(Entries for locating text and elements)
※ ※ ※
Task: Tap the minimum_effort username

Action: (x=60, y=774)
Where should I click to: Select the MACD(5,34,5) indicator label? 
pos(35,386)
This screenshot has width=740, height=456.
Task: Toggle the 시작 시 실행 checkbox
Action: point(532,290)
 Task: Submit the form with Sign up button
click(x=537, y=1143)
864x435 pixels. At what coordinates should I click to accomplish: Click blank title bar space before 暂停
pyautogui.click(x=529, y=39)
※ ※ ※
### GIVEN INSTRUCTION
Can you reproduce every line above, character for character?

### RESPONSE BELOW
Task: Tap the minimum_effort username

Action: (x=60, y=774)
Where should I click to: Select the MACD(5,34,5) indicator label? 
pos(35,386)
This screenshot has width=740, height=456.
Task: Toggle the 시작 시 실행 checkbox
Action: point(532,290)
 Task: Submit the form with Sign up button
click(x=537, y=1143)
864x435 pixels. At what coordinates should I click to accomplish: Click blank title bar space before 暂停
pyautogui.click(x=529, y=39)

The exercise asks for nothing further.